Historic cemetery in Massachusetts, United States

The Searles Hill Cemetery is a historic cemetery near the junction of Searles Hill Road and Old Queen Lake Road in Phillipston, Massachusetts. Established in 1777 on land donated by an early settler for the purpose in 1759, it is the town's oldest cemetery. It was listed on the National Register of Historic Places on September 15, 2011.
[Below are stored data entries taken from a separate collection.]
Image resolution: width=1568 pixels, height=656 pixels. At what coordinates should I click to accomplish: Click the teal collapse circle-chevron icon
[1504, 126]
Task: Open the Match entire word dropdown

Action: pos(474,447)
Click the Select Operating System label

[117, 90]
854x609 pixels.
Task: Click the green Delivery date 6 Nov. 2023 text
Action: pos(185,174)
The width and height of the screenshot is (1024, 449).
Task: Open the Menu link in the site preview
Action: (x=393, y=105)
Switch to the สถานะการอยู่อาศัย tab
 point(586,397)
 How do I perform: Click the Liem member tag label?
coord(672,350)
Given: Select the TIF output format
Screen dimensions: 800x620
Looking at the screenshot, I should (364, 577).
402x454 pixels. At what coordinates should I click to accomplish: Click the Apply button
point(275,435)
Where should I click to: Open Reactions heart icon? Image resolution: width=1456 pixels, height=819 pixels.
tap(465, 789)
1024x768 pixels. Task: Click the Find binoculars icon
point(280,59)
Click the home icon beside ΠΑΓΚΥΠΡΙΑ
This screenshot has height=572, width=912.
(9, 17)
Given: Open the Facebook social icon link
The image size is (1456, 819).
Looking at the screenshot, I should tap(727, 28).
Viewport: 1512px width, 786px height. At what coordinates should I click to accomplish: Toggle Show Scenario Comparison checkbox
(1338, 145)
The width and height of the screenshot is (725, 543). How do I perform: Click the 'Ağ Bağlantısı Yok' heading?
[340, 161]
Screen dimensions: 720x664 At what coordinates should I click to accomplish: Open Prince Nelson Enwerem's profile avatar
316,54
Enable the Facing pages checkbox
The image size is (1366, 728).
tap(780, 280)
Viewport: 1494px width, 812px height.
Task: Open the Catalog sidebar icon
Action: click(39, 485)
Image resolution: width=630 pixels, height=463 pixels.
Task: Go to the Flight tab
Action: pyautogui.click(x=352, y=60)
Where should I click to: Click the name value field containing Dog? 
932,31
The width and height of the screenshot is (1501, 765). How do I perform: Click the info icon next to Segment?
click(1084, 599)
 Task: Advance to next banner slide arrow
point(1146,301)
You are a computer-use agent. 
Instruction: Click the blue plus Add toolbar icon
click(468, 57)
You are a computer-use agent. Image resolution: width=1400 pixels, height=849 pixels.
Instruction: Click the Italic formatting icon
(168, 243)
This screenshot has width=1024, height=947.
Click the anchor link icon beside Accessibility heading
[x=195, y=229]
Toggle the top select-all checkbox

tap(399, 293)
==Description and history==
The Searles Hill Cemetery is located in rural southern Phillipston, on 3.3 acre on the east side of Searles Hill Road north of its junction with Old Queen Lake Road; the latter is historically part of a major east-west route through the area. The cemeter is roughly rectangular in shape, with 330 ft of road frontage lined by a stone wall of cut granite about 4 ft high. The wall is set off from the road by a row of mature maple trees, and has a single entry gate flanked by granite posts. Fieldstone walls line the other three sides of the property. There is no formal circulation pattern within the cemetery grounds, with most markers arrayed generally in lines, grouped by family. There is one family plot, that of the Stratton family, that is set off by a steel rail fence with granite posts. Most of the cemetery's 98 markers are made of slate or marble; the oldest dated marker is from 1777.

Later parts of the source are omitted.